O, como lo llama Cucuzzella, trabajo de movilidad. Una combinación de buena postura y trabajo de movilidad durante todo el día, como levantarse de su escritorio y mantener un rango de movimiento en las caderas, los hombros y el cuello apretados, ayudará a que su cuerpo esté bien alineado para correr. Una buena alineación produce un ritmo agradable y elástico. Si es posible, busque un gimnasio o una tienda especializada en carreras que tenga una TrueForm Runner (una cinta de correr no mecánica) y pídale a un especialista que le haga un análisis de la postura. Esto es difícil de hacer solo, así que busque un experto. Consejo profesional: tu torso debe estar erguido.
"Si estás con los talones, toda tu postura se ve afectada", dice Cucuzzella. "No puedes estabilizar tu cadena cinética en los malvaviscos". Cucuzzella practica lo que predica y ayudó a abrir una tienda de calzado para correr que solo vende zapatos planos y minimalistas. Lo compara con la industria alimentaria: "Si abriera un restaurante, no tendría comida chatarra".
La cantidad de amortiguación variará de persona a persona, pero lo importante es usar un zapato que esté plano con el suelo, lo que significa muy poca o ninguna elevación del talón. El zapato también debe ser ligero, un poco duro y tener una puntera ancha.
"El pie es la base del resorte del cuerpo y correr es un mecanismo de resorte", dice Cucuzzella. Si el dedo gordo del pie, por ejemplo, queda aplastado en la caja de tu zapato para correr, tendrás que usar otros músculos para compensar y levantarte del suelo. “Piensa en tu pie como si fuera un trípode; los dedos, la bola y el talón deben entrar en contacto o no tendrás resorte”.

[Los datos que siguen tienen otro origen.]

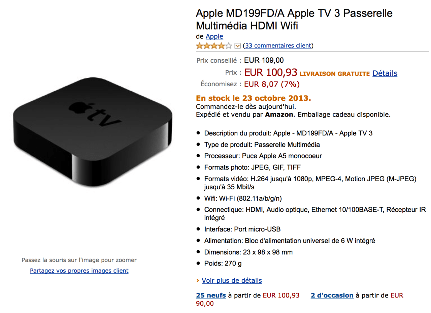The height and width of the screenshot is (313, 431).
Task: Click the Apple logo on the device photo
Action: pyautogui.click(x=79, y=108)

La dieta es un campo completamente diferente relacionado con la carrera eficiente. Para ser breve, "si tienes una dieta mala con mucha azúcar y almidón, volverá a casa cuando corras". Este tipo corrió casi 100 millas con carbohidratos, así que es posible.
Cucuzzella odia la palabra "entrenamiento" porque debería parecerse más a jugar. "Si es divertido, seguirás haciéndolo, y si no lo disfrutas, no es sostenible".